For over a year, the Sustainable Madison Committee has been developing an energy and carbon action plan with the goal of positioning Madison as a leader on energy innovation, racial and social equity and environmental health.
At its Tuesday meeting, Madison’s City Council adopted the committee's 10 recommendations, one of which is to create a framework for an ongoing dialogue with Madison Gas & Electric with the goal of transition to cheap, carbon-free and reliable fuels.
“This will position the city to take charge of its energy future,” Mitch Brey, a campaign organizer for RePower Madison, said.
Rajan Shukla, a Sustainable Madison Committee member, related to the goals on a personal level describing the river that his family in India relies on for drinking water. While Madison is not the same as a city in India, Shukla emphasized the urgency of moving toward sustainable energy and efficient energy use now.
“This is very much an equity issues,” Shukla said. “This is very much a moral issue.”
The energy work plan builds on previous sustainability goals adopted by the Council in 2011, which aim to reduce carbon by 80 percent, obtain 25 percent of electricity, heating and transportation energy from clean energy sources by 2025 and reduce overall energy consumption by 50 percent by 2030.
Many of the committee's goals, such as creating a working group of Sustainable Madison Committee members and community stakeholders as well as creating dedicated city staff resources to focus on energy issues, can be implemented fairly soon, Brey said.

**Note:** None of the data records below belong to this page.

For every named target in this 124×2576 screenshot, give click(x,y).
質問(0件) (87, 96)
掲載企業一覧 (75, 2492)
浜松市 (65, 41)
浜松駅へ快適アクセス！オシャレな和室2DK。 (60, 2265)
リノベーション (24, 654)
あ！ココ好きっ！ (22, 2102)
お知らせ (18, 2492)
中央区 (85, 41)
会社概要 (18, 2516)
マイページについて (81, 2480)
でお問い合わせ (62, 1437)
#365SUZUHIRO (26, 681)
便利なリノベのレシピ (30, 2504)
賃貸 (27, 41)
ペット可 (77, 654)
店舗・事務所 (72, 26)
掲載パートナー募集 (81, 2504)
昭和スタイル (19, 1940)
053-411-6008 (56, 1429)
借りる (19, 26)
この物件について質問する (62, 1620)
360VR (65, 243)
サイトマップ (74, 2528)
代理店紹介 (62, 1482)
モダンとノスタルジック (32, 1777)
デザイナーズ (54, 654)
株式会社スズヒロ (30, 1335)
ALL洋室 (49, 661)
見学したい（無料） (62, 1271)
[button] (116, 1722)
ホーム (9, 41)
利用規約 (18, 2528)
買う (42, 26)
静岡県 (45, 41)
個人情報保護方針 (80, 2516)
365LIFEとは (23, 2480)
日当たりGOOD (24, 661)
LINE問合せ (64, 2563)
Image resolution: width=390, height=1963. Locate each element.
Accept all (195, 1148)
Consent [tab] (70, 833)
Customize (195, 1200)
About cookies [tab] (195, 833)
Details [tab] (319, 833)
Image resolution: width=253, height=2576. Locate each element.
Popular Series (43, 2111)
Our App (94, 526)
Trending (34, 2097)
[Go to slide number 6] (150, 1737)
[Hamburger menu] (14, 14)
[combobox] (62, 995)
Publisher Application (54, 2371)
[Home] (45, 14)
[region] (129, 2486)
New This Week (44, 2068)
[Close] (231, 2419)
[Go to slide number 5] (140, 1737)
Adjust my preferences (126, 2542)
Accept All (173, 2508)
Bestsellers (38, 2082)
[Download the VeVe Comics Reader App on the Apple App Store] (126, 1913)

“It’s not a pie in the sky number that is fifty years away,” Brey said. “(The report) focuses on a lot of things that can be done in the next year.”
Further-reaching goals include supporting regional initiatives to support moving toward renewable energy use with community partners such as the University of Wisconsin-Madison, Madison Area Technical College, Dane County, the Madison Metropolitan School District and local utilities.
“The city will then have a lot more power and leverage,” Brey said.
Other recommendations focus on supporting businesses through funding for commercial and residential efficiency improvements and creating a city-wide Property Assessed Clean Energy program to reduce energy costs.
“(There’s) a huge potential for new businesses and savings on energy bills,” Brey said. “Those businesses are going to start up somewhere, and I'd like that to be Madison.”
Other recommendations, such as taking inventory of city-owned land and property suitable for solar energy, are meant to lay groundwork for future development. While several targets are as much 30 years away, steps can be taken now, Brey said.
“I think that certainly in the first 100 days of the energy plan to be reasonable for the city to have established who is taking on these recommendations,” Brey said.